» **Dataset excerpts**:
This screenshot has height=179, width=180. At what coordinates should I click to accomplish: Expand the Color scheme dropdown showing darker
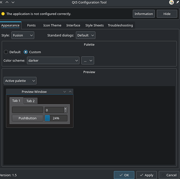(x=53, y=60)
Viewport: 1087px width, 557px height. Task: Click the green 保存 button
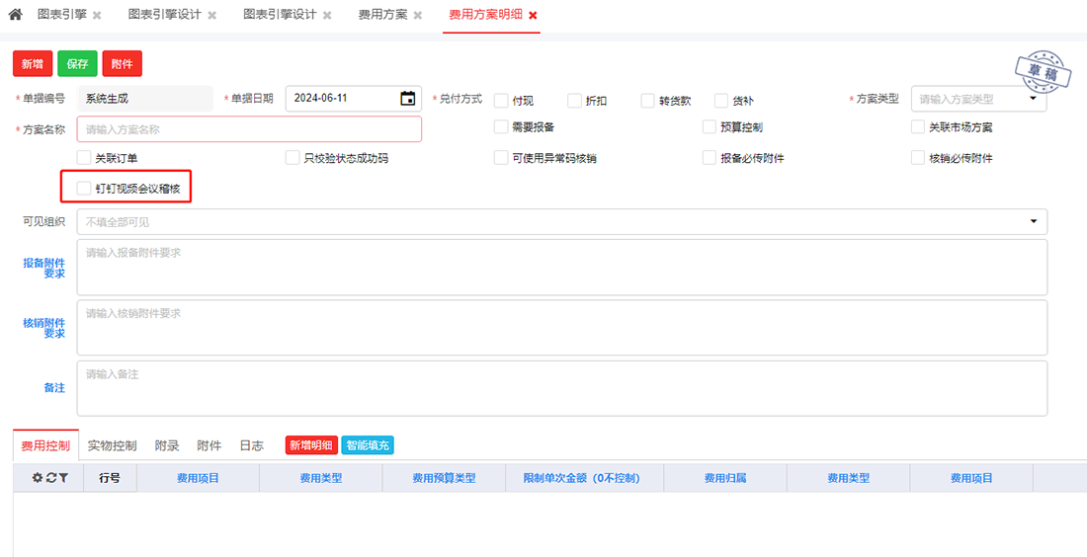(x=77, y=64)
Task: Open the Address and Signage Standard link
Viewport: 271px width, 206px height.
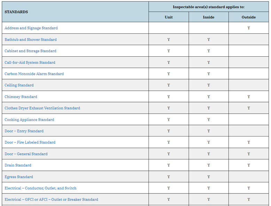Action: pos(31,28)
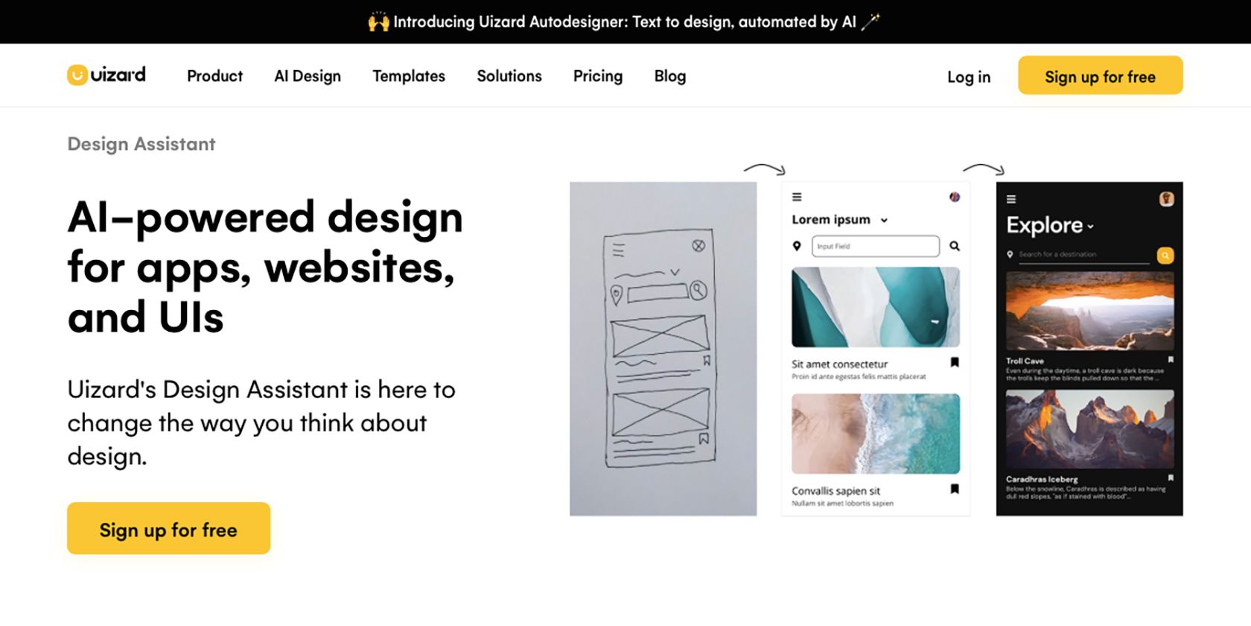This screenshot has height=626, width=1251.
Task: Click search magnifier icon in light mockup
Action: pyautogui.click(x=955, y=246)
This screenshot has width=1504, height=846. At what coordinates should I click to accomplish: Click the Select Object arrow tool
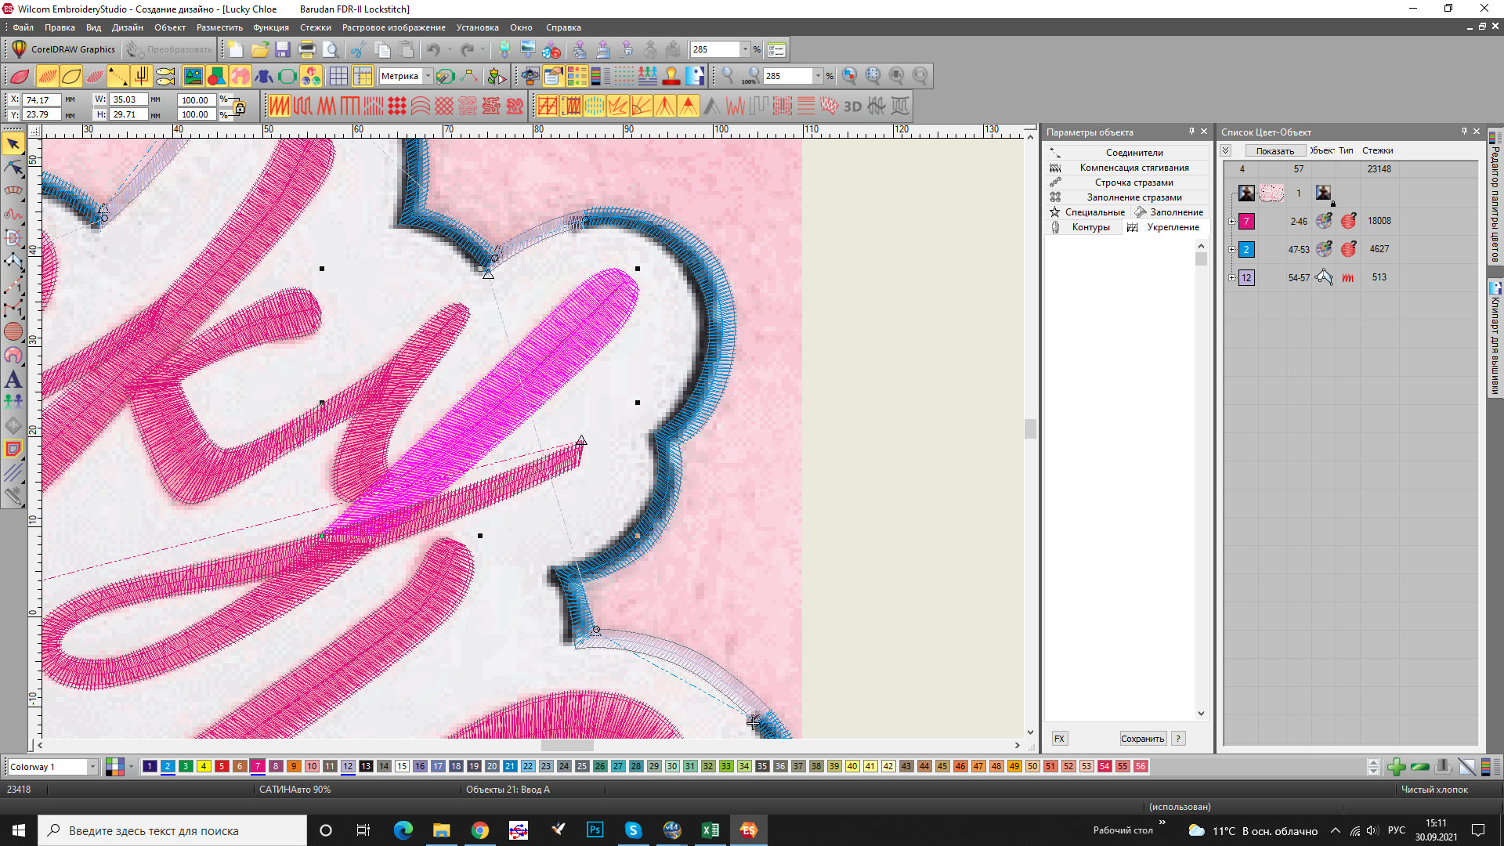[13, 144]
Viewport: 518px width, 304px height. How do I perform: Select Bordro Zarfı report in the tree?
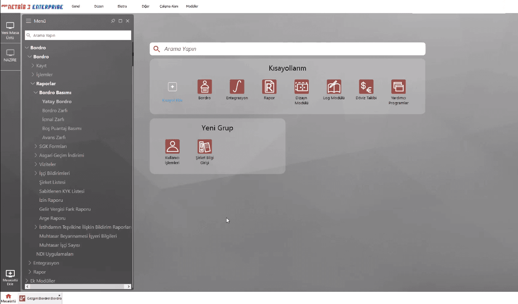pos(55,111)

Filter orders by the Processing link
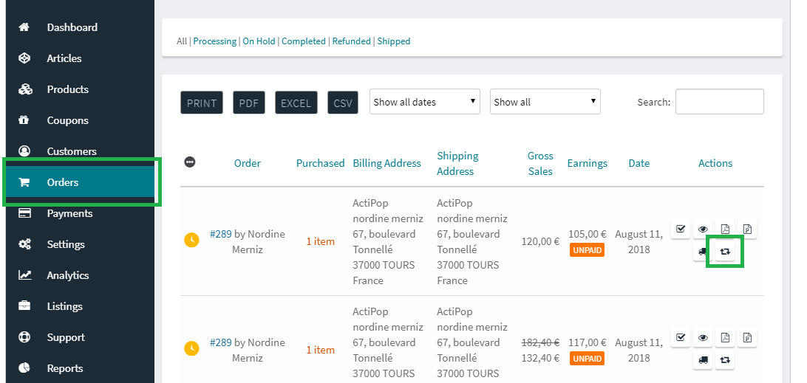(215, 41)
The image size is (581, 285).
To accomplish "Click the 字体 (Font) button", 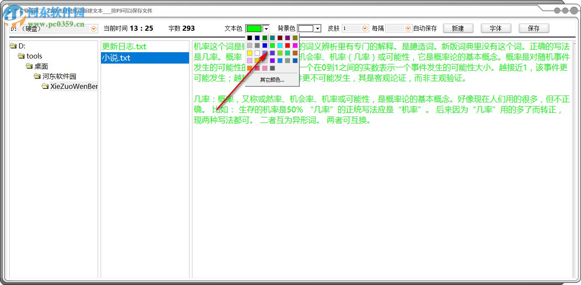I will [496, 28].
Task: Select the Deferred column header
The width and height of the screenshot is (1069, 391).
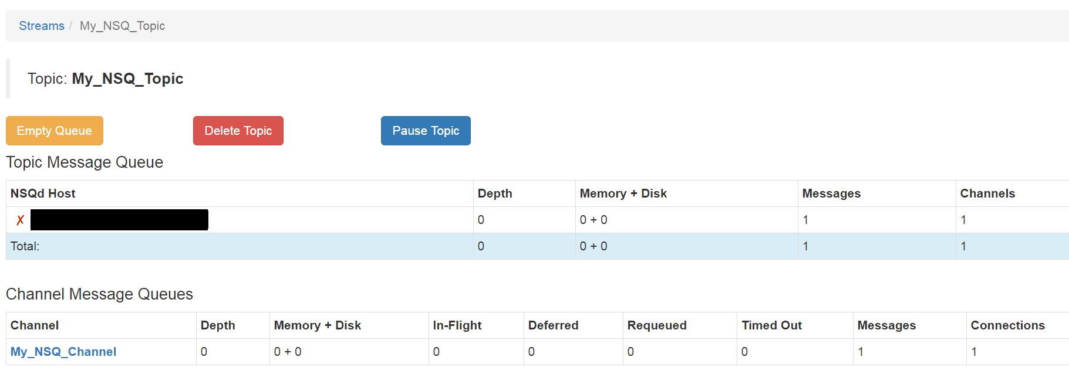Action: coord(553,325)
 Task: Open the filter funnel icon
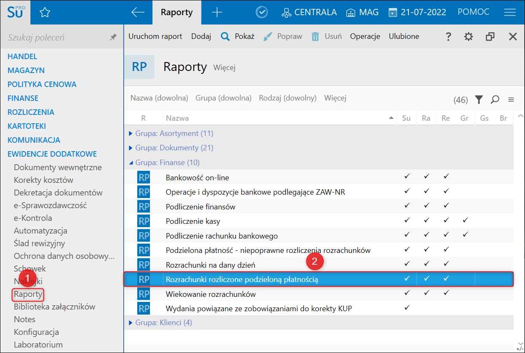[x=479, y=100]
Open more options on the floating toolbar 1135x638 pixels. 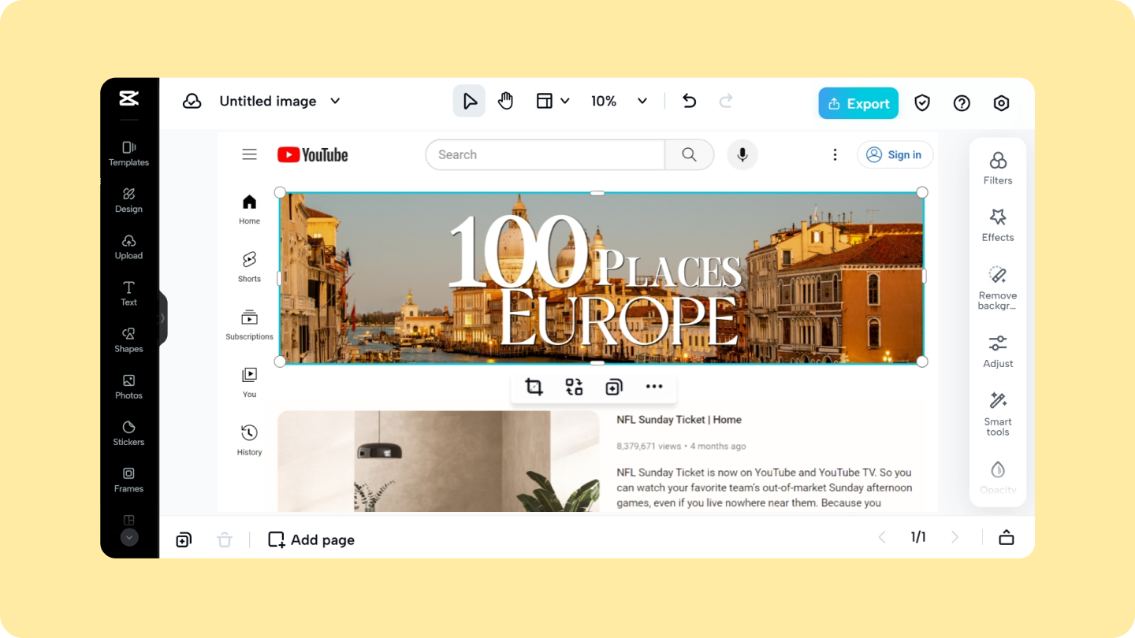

» **Set problem**: Please turn the items, starting with the first line and going on through the line with "(x=77, y=64)", into a two-column CSV with the headers instruction and click_point, one row per item. Put each item's text and its answer in a single quoted field each, replace line breaks with spaces, and leave out the pictures.

» **Result**:
instruction,click_point
"This screenshot has height=179, width=180. At what coordinates should I click to accomplish: Expand the Color scheme dropdown showing darker","(x=53, y=60)"
"Viewport: 1087px width, 557px height. Task: Click the green 保存 button","(x=77, y=64)"